## Text provided

----------

Desowitz, R. S.
The British make no apology for their imperial period. They speak with pride of their high purpose as colonial custodians in freeing the peasantry from the excesses of despotic native rulers; in endowing their colonies with a judiciary, a sense of fair play, cricket, and a democratic government. The French, on the other hand, endowed their colonies with the ability to bake wonderful loaves of bread. Making a current comparison between the former colonies of those two powers it would often seem that good bread has proved to be more sustaining and enduring than hand-me-down parliaments. Less often mentioned, and of equal importance to the ultimate character of these colonies-become-nations, was the fervour with which the British built the avenues of communication-roads, railways, and waterways. This was particularly true in India where, in the first half of the nineteenth century, they built the Bombay-Agra Road, the Bombay--Calcutta Road, and the Grand Trunk Road from Calcutta to Peshawar. Three thousand miles of new roads--all paved. They also built a canal-irrigation system for the Ganges and its tributaries that when finished was the most extensive in the world. ... Unfortunately, what was good for the business of colonial rule was also good for the pathogens. The new corridors that brought cloth and cooking pots, were also passageways for the dissemination of infectious disease.
Kala azar was a stowaway traveller to Assam, carried there in 1895 by the British steamers that began to ply the upper Ganges and Brahmaputra rivers. When the infection broke out in Assam, the inhabitants recognized it as something new to their experience and somehow associated the disease with the activities of their new masters, the British. With remarkable epidemiological insight, they called their new affliction sakari bemari, the ‘government disease’. Now Assam was ignited, and during the next twenty-five years kala azar in some districts killed 25 percent of the population. Some villages lost two thirds, or more, of their people. From Assam to Tamil Nadu, kala azar had established a permanent residency in India.

----------

## Explore the material
1. With which things does the kala azar passage say the British endowed their colonies?
2. Answer these questions from the kala azar passage:
(a) How many miles of new roads did the British build in India?
(b) In what year was kala azar carried to Assam?
(c) What did the inhabitants of Assam call the new disease?
3. Write out the part of the kala azar passage that begins with the words containing "Kala azar was" and ends with "residency in India.".
The records have no connection to the kala azar passage.

## Data provided
----------

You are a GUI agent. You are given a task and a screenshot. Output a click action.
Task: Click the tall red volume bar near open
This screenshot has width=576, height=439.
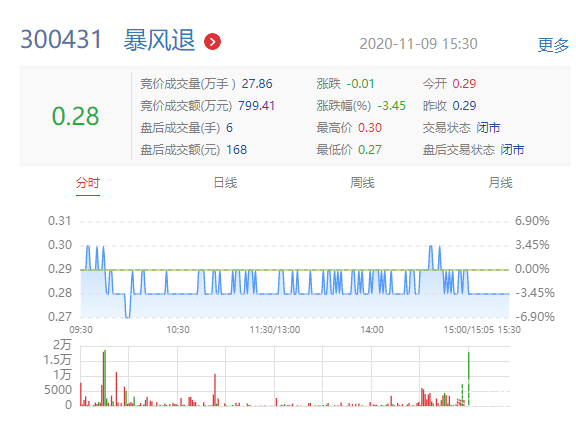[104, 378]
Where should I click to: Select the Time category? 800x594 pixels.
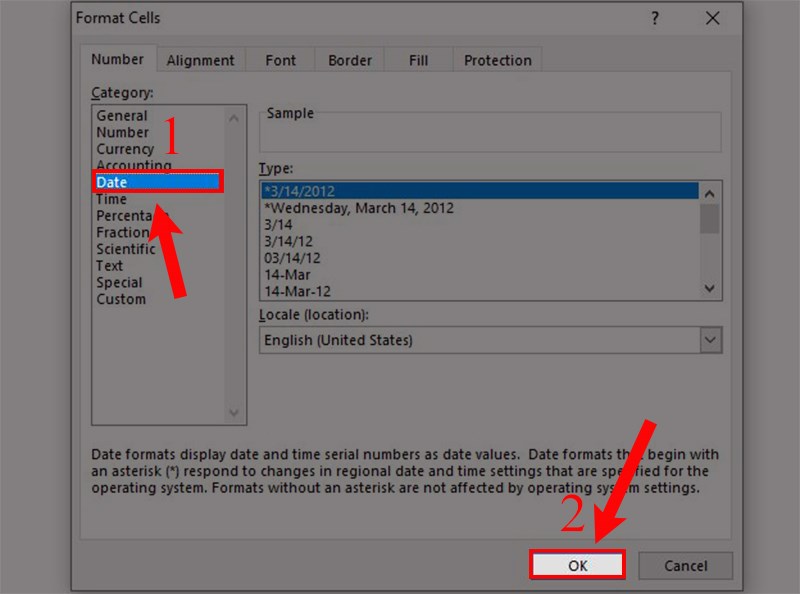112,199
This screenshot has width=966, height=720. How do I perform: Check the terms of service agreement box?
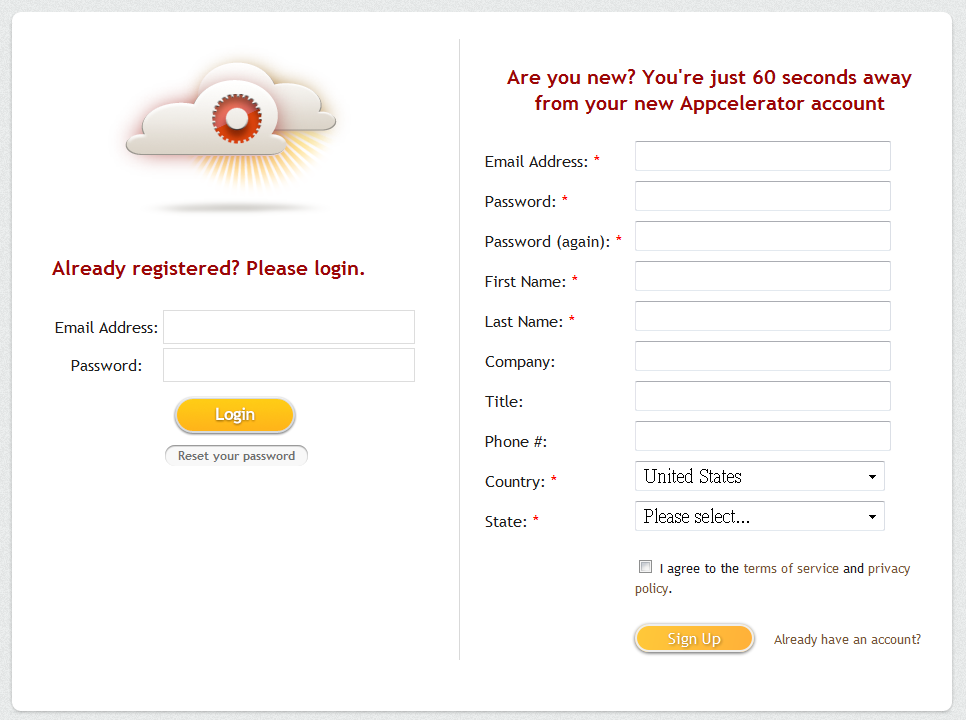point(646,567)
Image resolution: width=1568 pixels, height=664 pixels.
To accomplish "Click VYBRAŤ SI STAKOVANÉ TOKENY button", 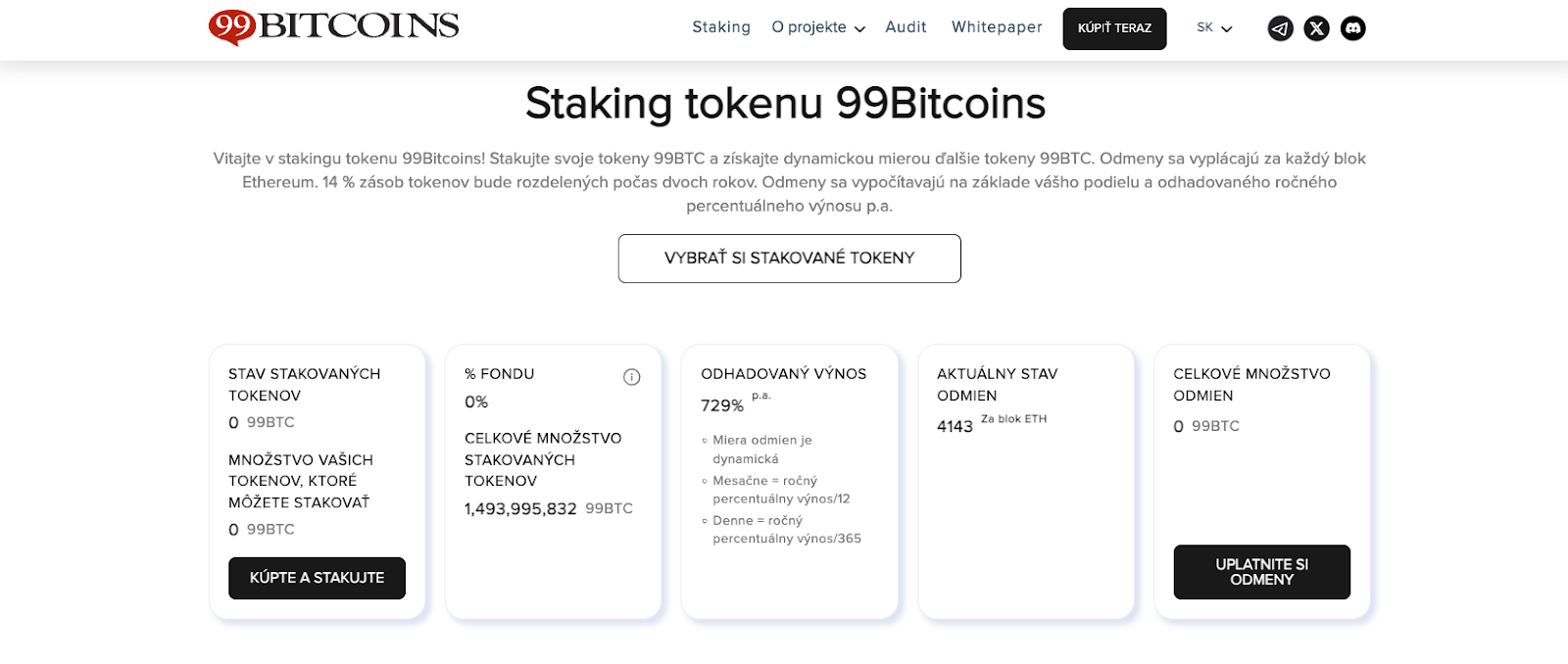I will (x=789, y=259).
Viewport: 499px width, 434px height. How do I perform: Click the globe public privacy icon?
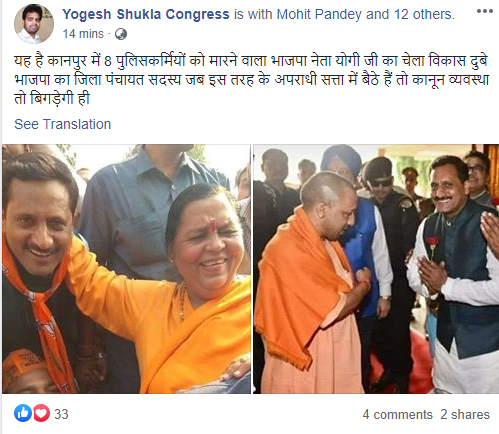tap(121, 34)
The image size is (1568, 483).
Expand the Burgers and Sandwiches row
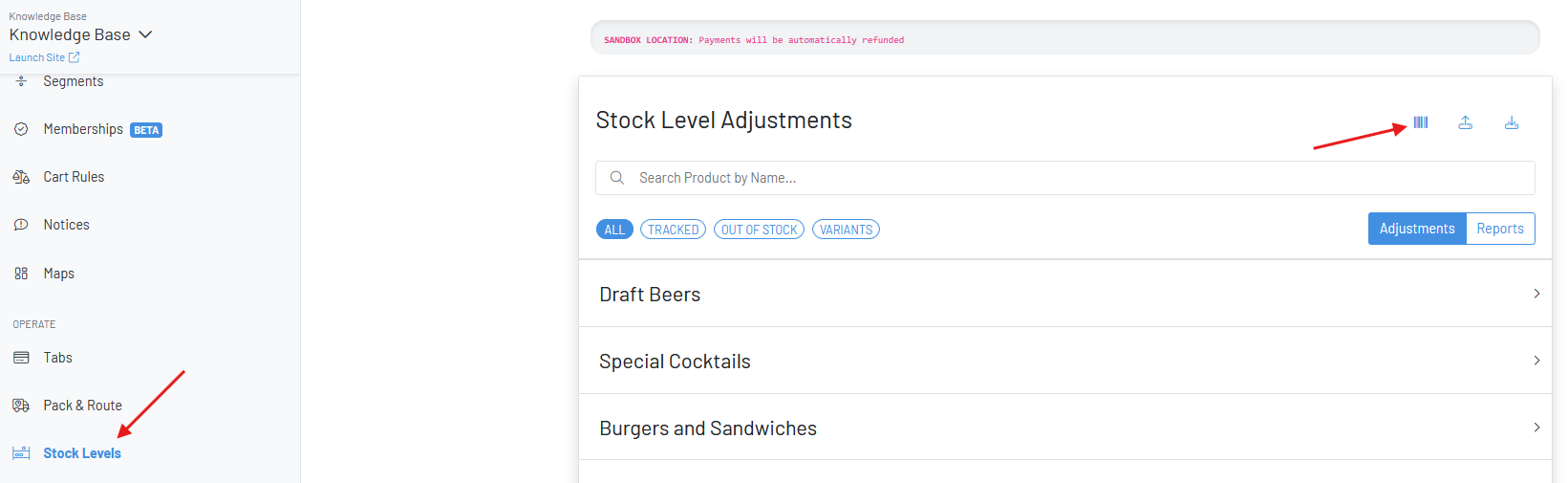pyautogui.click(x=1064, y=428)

----------

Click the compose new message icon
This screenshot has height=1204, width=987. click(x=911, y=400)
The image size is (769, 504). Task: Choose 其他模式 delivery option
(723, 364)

----------

## Results
1. A judiciary, a sense of fair play, cricket, and a democratic government.

2.
(a) Three thousand miles.
(b) 1895.
(c) Sakari bemari, the "government disease."

3.
Kala azar was a stowaway traveller to Assam, carried there in 1895 by the British steamers that began to ply the upper Ganges and Brahmaputra rivers. When the infection broke out in Assam, the inhabitants recognized it as something new to their experience and somehow associated the disease with the activities of their new masters, the British. With remarkable epidemiological insight, they called their new affliction sakari bemari, the ‘government disease’. Now Assam was ignited, and during the next twenty-five years kala azar in some districts killed 25 percent of the population. Some villages lost two thirds, or more, of their people. From Assam to Tamil Nadu, kala azar had established a permanent residency in India.